The Heart is a Lonely Hunter
This summer, I reread The Heart is Lonely Hunter. Carson McCullers’ masterpiece, published in 1940 when the author was 23-years-old, is a perennial feature on many “Best Of’ book lists. (Ranked #17 in The Modern Library List of 100 Best Novels, among others). Thirty years after my first encounter, the novel is as piercing and vibrant as I remembered. But a singular attribute struck me in a fresh light.
Today, I doubt that the author of The Heart is a Lonely Hunter could find a publisher.
The central character of The Heart is a Lonely Hunter is a middle-aged deaf man. As the novel opens, fastidious Mr. Singer lives with another mute, a messy, obese Greek named Antonopoulos. In short order Antonopoulos gets in trouble and his cousin commits him to an asylum, a feasible plot turn in 1930’s America. In time, an odd assortment of misfits attaches themselves to Mr. Singer. Biff Brannon, a man of wide and weird sexual tendencies, owns The New York dinner, which is open pretty much all the time. Jake Blount is an alcoholic socialist and carnival mechanic. Dr. Benedict Copeland is a Negro physician drowning in the inequities of his place and time. Mick Kelly is a tomboy with dreams well beyond her family’s boarding house in this Georgia mill town. There’s also a bevy of supporting characters, Black and white, intelligent and illiterate, each believable and sympathetic.

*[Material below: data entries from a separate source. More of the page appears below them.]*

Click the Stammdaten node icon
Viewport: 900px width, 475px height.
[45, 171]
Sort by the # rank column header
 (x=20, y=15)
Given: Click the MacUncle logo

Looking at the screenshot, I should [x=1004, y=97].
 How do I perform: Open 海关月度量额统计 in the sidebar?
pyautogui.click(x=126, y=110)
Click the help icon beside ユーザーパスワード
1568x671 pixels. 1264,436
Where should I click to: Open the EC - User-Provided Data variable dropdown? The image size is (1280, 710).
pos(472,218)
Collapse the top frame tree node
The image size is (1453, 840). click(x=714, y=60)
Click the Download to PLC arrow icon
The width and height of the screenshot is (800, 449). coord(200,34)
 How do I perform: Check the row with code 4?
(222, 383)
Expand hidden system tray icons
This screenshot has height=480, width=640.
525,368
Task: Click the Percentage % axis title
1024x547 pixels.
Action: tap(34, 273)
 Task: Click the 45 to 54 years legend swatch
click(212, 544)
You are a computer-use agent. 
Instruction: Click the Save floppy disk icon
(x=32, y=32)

The novel has a plot, insomuch as time passes and things happen among the various characters. But what makes it an irresistible read are the characters themselves, so unique, so real, so richly rendered.
Which is the reason, of course, that The Heart is a Lonely Hunter would have a tough time finding a publisher in 2024. A 23-year-old white woman who escapes the Deep South to find literary acclaim might well write about a restless tomboy. But how could she possibly (regardless how sensitive) pretend to write about a deaf person, a tortured night-owl, a socialist, and a frustrated Negro? Aren’t these each distinct people, with distinct identities? How dare Ms. McCullers presume to give them voice?
Such are the blinders of our identity-driven age. So fixed on how we are different that we dismiss our commonalities. The genius of The Heart is a Lonely Hunter is not the peculiarity of each character. Rather, it is the universal humanity that motivates them all. Anyone who reads this amazing book will see themselves in every character, and in some small way bridge the artificial divides we have created in the name of…I’m really not sure.
The heart is a lonely hunter, regardless the color of our skin or the digits on our bank statement. Human connection is always a challenge. Yet in our era of stupendous communication capability, we have managed to make it all the more difficult. Thank goodness to Carson McCullers’ beautiful recitation which acknowledges that, yes, we are all alone. But at least we’re all alone together.